Personal information
- Date of birth: May 22, 1999 (age 27)
- Place of birth: Charlotte, North Carolina, United States
- Height: 6 ft 2 in (1.88 m)
- Position: Forward

Youth career
- 0000–2017: Charlotte Soccer Academy

College career
- Years: Team / Apps / (Gls)
- 2017: Charlotte 49ers / 17 / (2)
- 2019: NTCC Eagles / 18 / (7)
- 2020–2021: UNC Greensboro Spartans / 31 / (7)

Senior career*
- Years: Team / Apps / (Gls)
- 2021: Flint City Bucks / 9 / (1)
- 2022: Des Moines Menace / 4 / (3)
- 2022: FC Tucson / 18 / (4)
- 2023: Des Moines Menace
- 2023: Greenville Triumph / 1 / (0)

= Fernando Garcia (soccer, born 1999) =

American soccer player

Fernando Garcia (born May 22, 1999) is an American soccer player.

==Playing career==
===College & amateur===
Garcia attended South Mecklenburg High School, who he helped to capture the 2015 State Championship after finishing the season undefeated. Garcia was also captain of the Charlotte Soccer Academy U18 team in his senior year.

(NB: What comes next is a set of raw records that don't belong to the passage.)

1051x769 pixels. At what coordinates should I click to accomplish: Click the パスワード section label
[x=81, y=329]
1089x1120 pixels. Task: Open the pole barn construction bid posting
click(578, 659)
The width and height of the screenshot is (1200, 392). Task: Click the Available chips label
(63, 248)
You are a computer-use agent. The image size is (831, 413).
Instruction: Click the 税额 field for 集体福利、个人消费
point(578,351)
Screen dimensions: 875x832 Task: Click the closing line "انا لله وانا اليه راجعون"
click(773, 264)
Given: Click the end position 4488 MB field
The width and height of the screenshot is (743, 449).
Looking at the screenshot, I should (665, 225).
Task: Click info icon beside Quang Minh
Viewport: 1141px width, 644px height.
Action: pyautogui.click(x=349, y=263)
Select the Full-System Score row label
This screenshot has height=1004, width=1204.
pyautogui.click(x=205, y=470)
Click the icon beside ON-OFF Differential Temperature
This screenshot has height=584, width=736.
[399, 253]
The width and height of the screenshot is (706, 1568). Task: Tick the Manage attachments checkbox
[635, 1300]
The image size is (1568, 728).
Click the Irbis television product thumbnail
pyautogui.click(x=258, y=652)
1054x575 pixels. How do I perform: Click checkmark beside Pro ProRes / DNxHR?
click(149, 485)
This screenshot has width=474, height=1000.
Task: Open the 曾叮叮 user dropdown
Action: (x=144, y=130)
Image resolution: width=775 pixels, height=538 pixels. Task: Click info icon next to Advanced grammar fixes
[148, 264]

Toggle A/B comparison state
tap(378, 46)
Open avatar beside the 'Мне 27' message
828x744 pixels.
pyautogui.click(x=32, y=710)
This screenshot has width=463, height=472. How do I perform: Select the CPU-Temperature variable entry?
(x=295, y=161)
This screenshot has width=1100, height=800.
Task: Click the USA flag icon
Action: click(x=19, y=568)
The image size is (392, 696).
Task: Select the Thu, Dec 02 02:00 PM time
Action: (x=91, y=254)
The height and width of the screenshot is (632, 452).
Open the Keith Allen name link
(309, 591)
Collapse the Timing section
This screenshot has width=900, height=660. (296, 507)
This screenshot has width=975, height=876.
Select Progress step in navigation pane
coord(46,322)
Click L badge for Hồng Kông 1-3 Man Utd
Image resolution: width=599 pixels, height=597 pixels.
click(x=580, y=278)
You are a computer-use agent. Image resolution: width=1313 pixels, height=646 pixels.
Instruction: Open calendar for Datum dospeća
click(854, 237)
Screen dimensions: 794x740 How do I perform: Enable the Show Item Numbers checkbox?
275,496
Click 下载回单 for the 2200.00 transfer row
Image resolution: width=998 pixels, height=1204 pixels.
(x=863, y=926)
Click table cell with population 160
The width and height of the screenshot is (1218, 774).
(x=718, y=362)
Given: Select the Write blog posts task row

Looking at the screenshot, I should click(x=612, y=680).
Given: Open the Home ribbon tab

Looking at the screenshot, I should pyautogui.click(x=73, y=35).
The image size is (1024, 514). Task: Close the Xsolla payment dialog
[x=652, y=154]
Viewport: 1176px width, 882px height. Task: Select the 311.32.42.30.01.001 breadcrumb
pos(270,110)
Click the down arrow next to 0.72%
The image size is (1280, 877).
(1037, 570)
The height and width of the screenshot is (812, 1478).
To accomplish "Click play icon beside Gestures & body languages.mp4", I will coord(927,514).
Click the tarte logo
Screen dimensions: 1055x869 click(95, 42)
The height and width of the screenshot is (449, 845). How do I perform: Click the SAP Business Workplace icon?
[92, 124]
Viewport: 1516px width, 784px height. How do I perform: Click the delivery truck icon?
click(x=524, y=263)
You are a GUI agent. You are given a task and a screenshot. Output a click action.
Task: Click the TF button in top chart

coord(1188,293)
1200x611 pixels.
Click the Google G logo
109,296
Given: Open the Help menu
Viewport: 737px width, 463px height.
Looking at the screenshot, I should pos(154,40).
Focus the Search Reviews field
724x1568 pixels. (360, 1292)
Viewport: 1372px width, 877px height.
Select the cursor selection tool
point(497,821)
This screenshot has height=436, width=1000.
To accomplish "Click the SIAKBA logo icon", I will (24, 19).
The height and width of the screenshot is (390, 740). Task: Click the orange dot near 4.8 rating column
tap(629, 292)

In 2017, Garcia committed to playing college soccer at the University of North Carolina at Charlotte. In his single seasons with the 49ers, Garcia made 17 appearances, scoring two goals and adding one assist. In 2018, he transferred to Eastern Florida State College, but didn't compete with their soccer team. 2019 saw Garcia play with Northeast Texas Community College, where he went on to score seven goals in 18 appearances, and earned United Soccer Coaches Men's Junior College Division I All-South Region Teams Second-Team honors. Garcia again transferred in 2020, this time to play with the University of North Carolina at Greensboro, where he played across the 2020–21 and 2021 seasons, truncated due to the COVID-19 pandemic. Here he scored seven goals in 31 games, finishing with four assists to his name and was named First Team All-SoCon.

During his time at college, Garcia also appeared in the USL League Two with Flint City Bucks during their 2021 season. Here he scored a single goal in ten appearances across the regular season and playoffs. In 2022, Garcia again played in the USL League Two, competing with Des Moines Menace, scoring three goals in four appearances, including an effort against St. Croix SC, which received coverage on ESPN's SportsCenter.

===FC Tucson===
On June 21, 2022, Garcia signed with USL League One side FC Tucson. He bagged his first professional goal on June 25, 2022, scoring the game-winning goal in a 2–1 win over Chattanooga Red Wolves.